**Exercise aim:** From the listing, collect all lines containing the word "dropdown".

**Entries supplied:**
======
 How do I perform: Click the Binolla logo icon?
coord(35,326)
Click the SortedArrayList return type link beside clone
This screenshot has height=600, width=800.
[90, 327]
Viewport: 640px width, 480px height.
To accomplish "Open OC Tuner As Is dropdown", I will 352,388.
======
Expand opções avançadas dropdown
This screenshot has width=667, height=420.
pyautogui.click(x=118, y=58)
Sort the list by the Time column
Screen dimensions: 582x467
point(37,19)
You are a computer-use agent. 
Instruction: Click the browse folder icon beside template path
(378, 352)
======
**Written answer:**
To accomplish "Open OC Tuner As Is dropdown", I will 352,388.
Expand opções avançadas dropdown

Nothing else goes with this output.